Research Insights 5.4 What Drives Managerial Use
Marketing Strategy
Source: Mintz, O., and Currim, I.S. (2013). What drives managerial use of marketing and financial metrics and does metric use affect performance of marketing-mix activities? Journal of Marketing, 77(2), 17–40.
Abstract: To increase marketing's accountability, Journal of Marketing, Marketing Science Institute, and the Institute for the Study of Business Markets have advocated development of marketing metrics and linking marketing-mix activities with financial metrics. Although the marketing field has made progress, researchers have paid less attention to what drives managerial use of marketing and financial metrics and whether metric use is associated with marketing-mix performance.
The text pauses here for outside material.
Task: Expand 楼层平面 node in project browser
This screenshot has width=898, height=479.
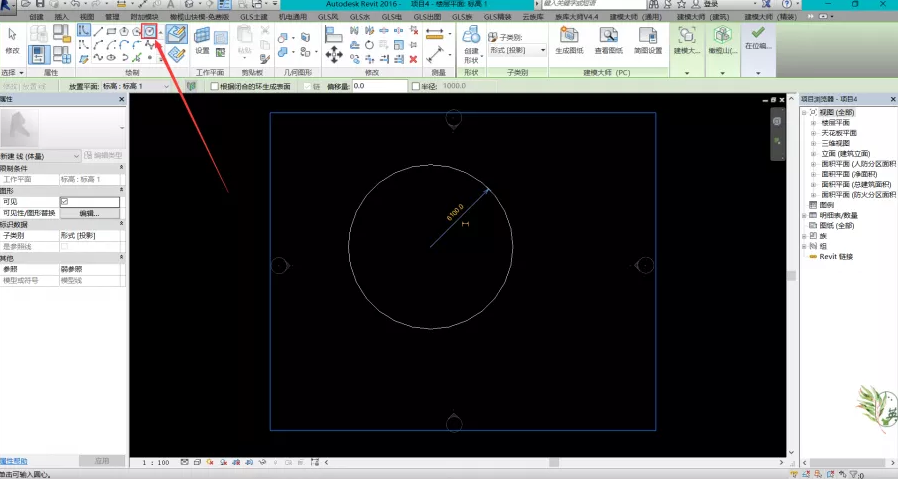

The authors propose a conceptual model that links firm strategy, metric orientation, type of marketing-mix activity, and managerial, firm, and environmental characteristics to marketing and financial metric use, which in turn are linked to performance of marketing-mix activities. An analysis of 1287 marketing-mix activities reported by 439 U.S. managers reveals that firm strategy, metric orientation, type of marketing-mix activity, and firm and environmental characteristics are more useful than managerial characteristics in explaining use of marketing and financial metrics and that use of metrics is positively associated with marketing-mix performance. The results help identify conditions under which managers use fewer metrics and how metric use can be increased to improve marketing-mix performance.
Insight: This useful article, based on an analysis of 1,287 marketing mix activities reported by 439 US firms, explains how the use of marketing metrics is positively associated with marketing mix performance. The article explains how managers can use fewer metrics, but still improve their marketing mix performance.